The British supplier said it had received “a number of approaches” and confirmed it had started discussions with Dana to potentially combine its driveline business with the US component manufacturer mainly through equity.

To bolster its case to remain independent, GKN was forecasting sales growth from GBP33m (US$46m) to GBP500m by 2022 with its board ‘unanimously’ rejecting the Melrose attempt, slamming it as “entirely opportunistic.”

Moody’s changes GKN’s outlook to negative

Late last week, Moody’s Investors Service changed to negative from stable the outlook on the ratings of GKN Holdings plc, the finance, investment and holding company of GKN Plc (GKN). Concurrently, its affirmed GKN’s Baa3/(P)Baa3 senior unsecured debt and programme ratings.

“The outlook change reflects the accelerated and more specific plan to separate GKN into the aerospace and driveline businesses, which would likely result in a weaker credit profile,” said the GKN lead analyst at Moody’s Matthias Heck, in Frankfurt.

“The rating is already weakly positioned, and a weakening of its business profile through a spin off or disposal of a significant part of the business would require corresponding capital structure to retain an investment grade rating, which we believe will be challenging to achieve.”

“On 27 February, GKN specified its plan to separate its aerospace and driveline businesses by adding that it aims for a demerger into two listed companies by mid 2019. On 2 March, GKN announced that they are in discussions with the US-based auto supplier Dana Incorporated (Dana, Ba3 stable) regarding a potential combination with GKN Driveline that would be effected mainly in equity. It remains uncertain at this stage, whether an agreement will be reached.

“The negative outlook reflects the risk that GKN might be unable to sustain credit metrics and financial policy in line with an investment grade rating, given a weakened business profile following a split of the company. GKN has accelerated its previously announced plan to separate its two main divisions, aerospace (GBP3.6bn sales in 2017) and driveline (GBP5.3 billion sales in 2017) by mid-2019, which was previously lacking a concrete timeline. The conversations with Dana illustrate that a demerger could actually happen much earlier.”

Moody’s had previously said a demerger, as opposed to an internal separation only, could have a negative impact on the rating, because the separated entities would have a weaker business risk profile, with each unit having less scale and diversification. Moreover, a demerger mainly in equity would leave very little, if any, proceeds that could support the credit profile of GKN’s remaining operations.

Moody’s added: “GKN’s rating has already been weakly positioned, as evidenced by 3.0x gross debt/EBITDA (Moody’s adjusted) as of December 2017, which represents the high end of our expected range for a Baa3 of 2.5x-3.0x. In addition to the envisaged demerger, the company has targeted up to GBP2.5bn shareholder distributions over the next three years, conditional to keeping an investment grade rating, and largely financed with the proceeds from the planned disposal of its powder metallurgy business.

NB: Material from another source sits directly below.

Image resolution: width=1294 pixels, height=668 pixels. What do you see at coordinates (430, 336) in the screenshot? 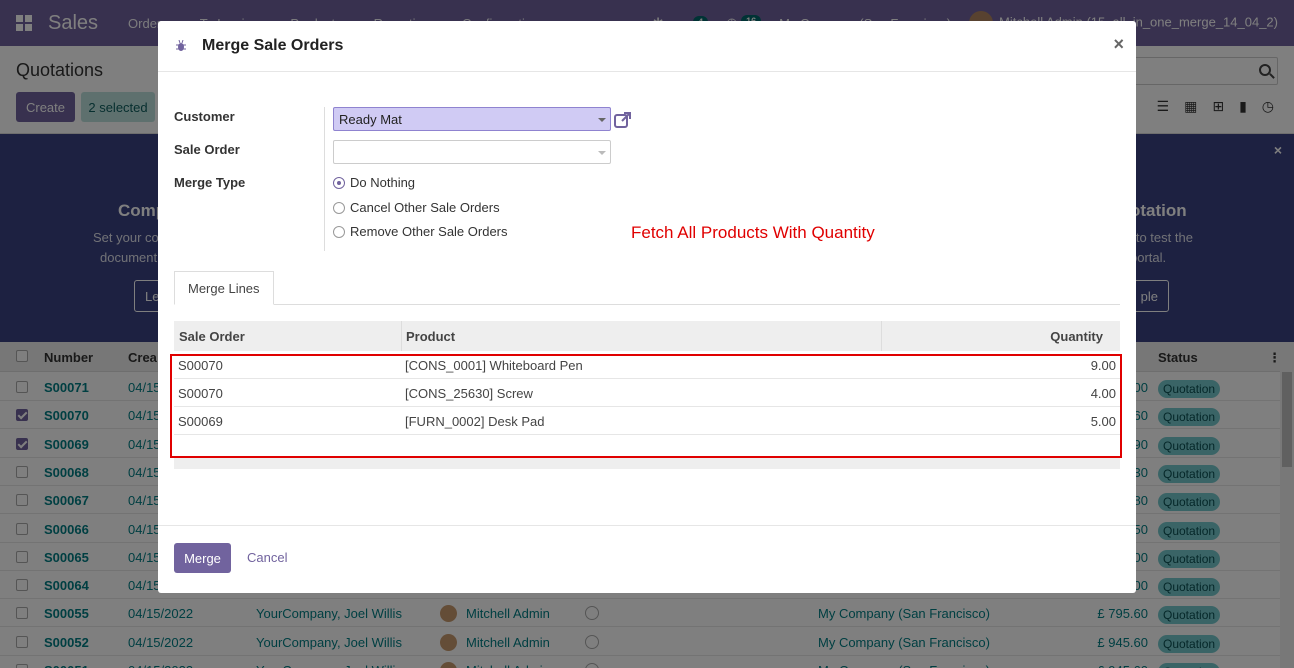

“We therefore expect leverage to remain at the very high end of our expected range for a Baa3 (2.5-3.0x). The rating could come under additional pressure, if the company’s strategic plan, including the realisation of Project Boost, proves less successful than anticipated, or if management
choose to make distributions to shareholders at a faster pace or larger amount than improvement in metrics allows.

“Given the overall weak positioning of the rating, an upgrade is currently unlikely.”